Floods

Flooding is when a lot of water overflows onto land that is normally dry. It is the most common natural-weather event. Flooding can happen during heavy rains, when rivers overflow, when ocean waves come on the shore, when snow melts too fast, or when dams or levees break. Flooding may be only a few inches of water, or it may cover a house to the rooftop. Floods that happen very quickly are called flash floods. Floods can cause power outages, disrupt transportation, damage buildings, and create landslides.

Words to Know

Floods can happen in every U.S. state and territory. Some floods develop slowly, and some can happen in just a few minutes. People who live in low-lying areas (near water sources or at sea-level) are at even greater risk. Storms and hurricanes can cause flooding. Melting snow from mountains can also cause floods.

Before

  • Build an emergency kit.
  • Make a family communications plan.
  • Tell an adult if you hear a flood warning on the TV or radio.
  • Help your family move important items to an upper floor.

During

  • Listen to authorities and safety officials. If there is any possibility of a flash flood, find shelter.

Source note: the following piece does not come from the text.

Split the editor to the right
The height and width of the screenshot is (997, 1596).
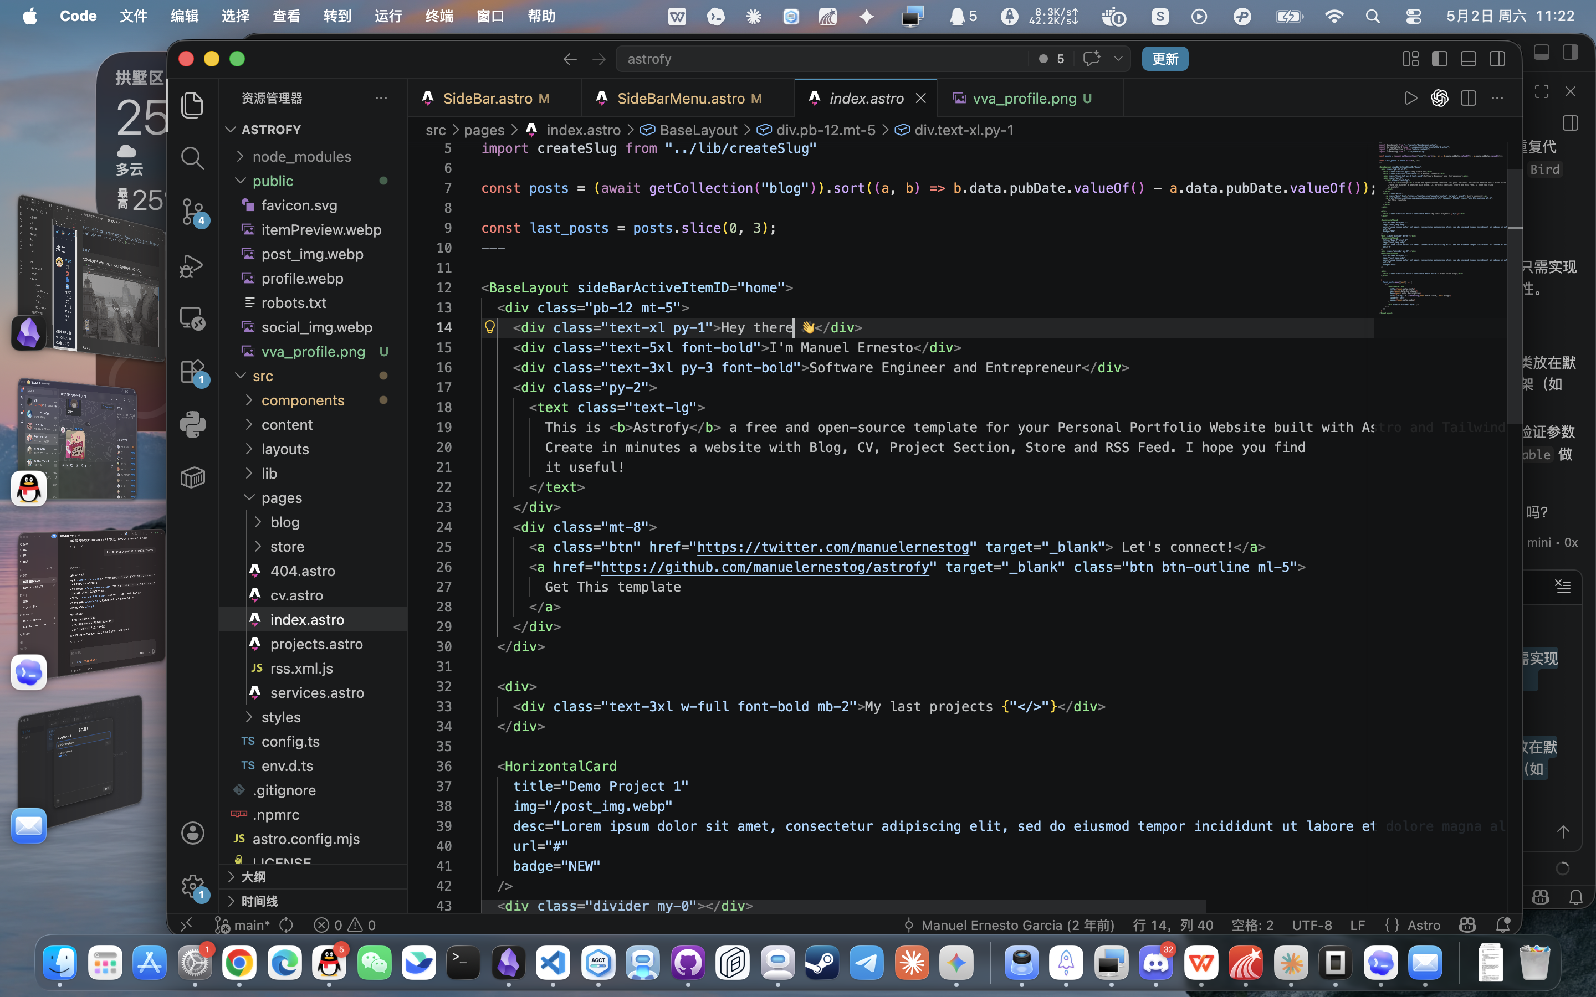pos(1468,98)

  • Do not walk, swim, or ride a car through flood waters. Even six inches of moving water can make you fall.
  • Stay off bridges over fast-moving water.

After

  • Do not touch electrical equipment if it is wet or if you are standing in water.
  • Stay away from flood water. Flood water may be contaminated by oil, gasoline, chemicals, or raw sewage.
  • Stay away from moving water. It can knock you off your feet.
  • Stay out of the way of emergency workers so they can do their job easily.
  • During clean up, wear heavy gloves and boots.

Did you know?

Flooding can wash out walkways, roads, and fields, making them impossible to detect under flood water. Do not walk or ride in a car through water. It might be deeper than you think! A foot of water can sweep a vehicle off the road. Stay away from moving water!